John, I must respectfully disagree. The Scripture says that whoever _does_ those things is detestable to the LORD. It is the act of doing them that makes them such detestable things. I think enjoying LOTR or the Potter novels is very different than actually practicing magic, which is what the Scriptures condemn.


----------



## asc

Kesed said:


> So, just the other night, we decided to start the first one. I don't want to offend any LOTR fans on here, but I could not see how any person who confesses Christ could watch such a dark movie.



I'm no Tolkien expert, but from what I can recall, the books are not nearly as dark. And if i remember correctly, the readers perspective is always on the heroes in the book. Jackson obviously had to change things around to compress the book into a movie. I think it was faithful for the most part, but it's not exactly the same. The dramatic style worked to make the movies a big commercial hit. But if you've lived a very sheltered life when it comes to the cinema, I'm not surprised you found to it too much.


----------



## Philip

John Lanier said:


> Even the "evil" magic comes across as neat, interesting, and entertaining.



If this is your criterion, then you will conclude that no Christian should read Christopher Marlowe's _Doctor Faustus_, Shakespeare's _MacBeth_, or Milton's _Paradise Lost_.



John Lanier said:


> The Scripture calls it detestable.



Tolkien would agree with you: men are not to claim for themselves power beyond what God has given them. His cosmology is (as I said) more or less Augustinian.

I won't comment on the type of magic practiced in _Potter_, given that it doesn't exist.

Here's one (very powerful) character's commentary:



> "For this is what your folk would call magic. I believe; though I do not understand clearly what they mean; and they seem also to use the same word of the deceits of the Enemy"


----------



## Loopie

Kesed said:


> Loopie:
> 
> That is the question. Where _do_ we draw the line? It's going to be different for every Christian _to some extent,_ I know. But should it be? I guess I'm trying to figure out where to draw it myself.
> 
> Sarah



Sarah,

It certainly is tough, and I very much understand your concern. My parents let me do things and have things that I will not let my children have. I was allowed a TV in my room (and my own private computer in my room) during highschool (and my last year of middle school). Knowing what I know now, I won't be allowing this for my own children.

When it comes to drawing the line, I honestly believe we have to simply look at what clear lines scripture draws. Consider the example of alcohol. Scripture does not condemn alcohol itself, but scripture does condemn drunkenness and debauchery. Scripture also tells us not to cause our fellow brother to stumble. For this reason I refrain from alcohol around those who I know are tempted by it, but I myself will partake when such a situation does not exist (privacy of own home, having anniversary dinner with wife, etc.).

# Records supplied

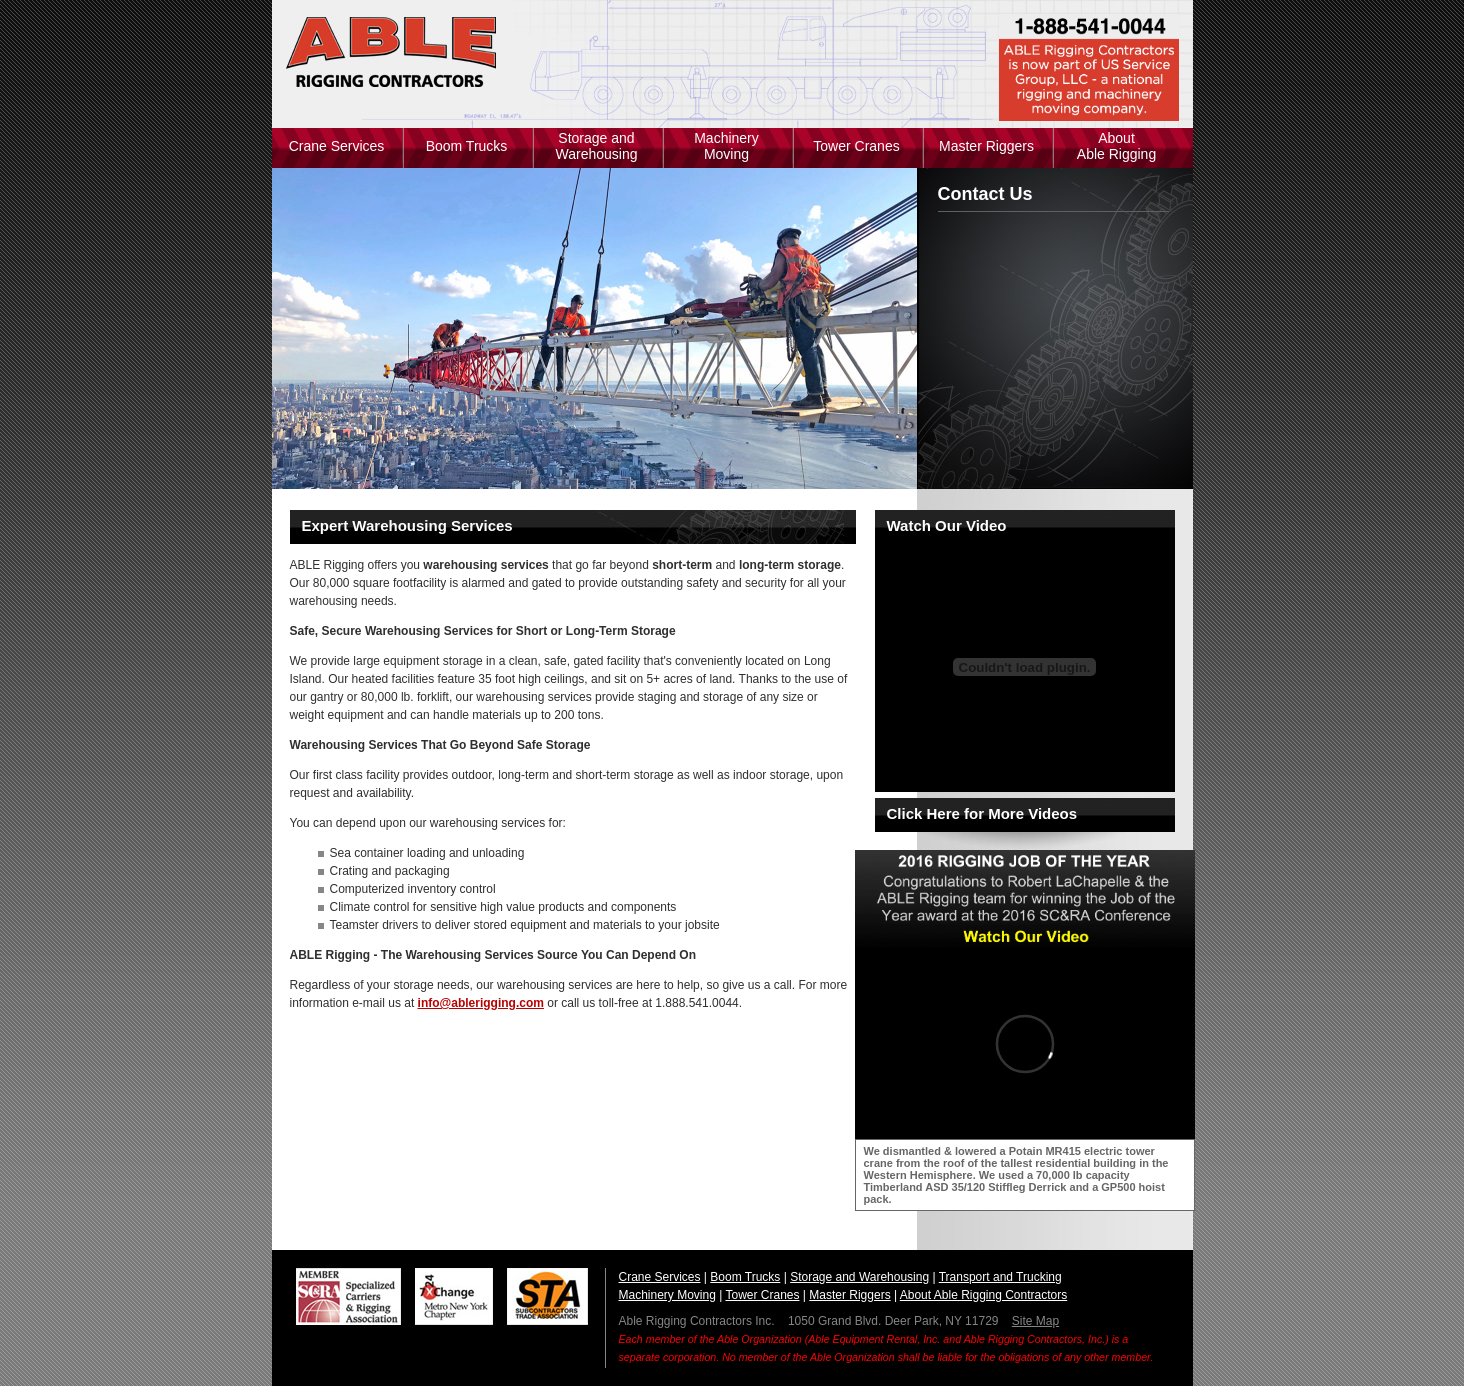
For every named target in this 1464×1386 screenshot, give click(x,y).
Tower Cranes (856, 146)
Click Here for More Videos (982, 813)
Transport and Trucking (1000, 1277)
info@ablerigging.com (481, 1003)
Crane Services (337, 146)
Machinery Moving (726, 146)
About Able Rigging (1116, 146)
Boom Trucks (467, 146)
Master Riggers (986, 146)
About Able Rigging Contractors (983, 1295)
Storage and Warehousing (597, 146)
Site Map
...
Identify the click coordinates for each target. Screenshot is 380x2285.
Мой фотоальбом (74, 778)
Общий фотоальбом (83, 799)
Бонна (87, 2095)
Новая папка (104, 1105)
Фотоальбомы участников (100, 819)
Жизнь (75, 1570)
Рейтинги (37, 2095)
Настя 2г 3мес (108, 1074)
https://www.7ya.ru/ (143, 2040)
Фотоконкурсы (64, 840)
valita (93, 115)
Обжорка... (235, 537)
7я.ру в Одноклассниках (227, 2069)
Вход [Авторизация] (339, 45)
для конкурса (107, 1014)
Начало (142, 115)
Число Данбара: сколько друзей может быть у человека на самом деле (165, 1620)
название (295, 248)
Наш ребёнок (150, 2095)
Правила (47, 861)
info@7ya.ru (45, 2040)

# Direction A
In the forum thread, what does Loopie say scripture condemns in connection with alcohol?
# Direction B
Print the passage of the forum thread starting at "When it comes to drawing" and ending at "with wife, etc.).".

# Task answer A
Drunkenness and debauchery.

# Task answer B
When it comes to drawing the line, I honestly believe we have to simply look at what clear lines scripture draws. Consider the example of alcohol. Scripture does not condemn alcohol itself, but scripture does condemn drunkenness and debauchery. Scripture also tells us not to cause our fellow brother to stumble. For this reason I refrain from alcohol around those who I know are tempted by it, but I myself will partake when such a situation does not exist (privacy of own home, having anniversary dinner with wife, etc.).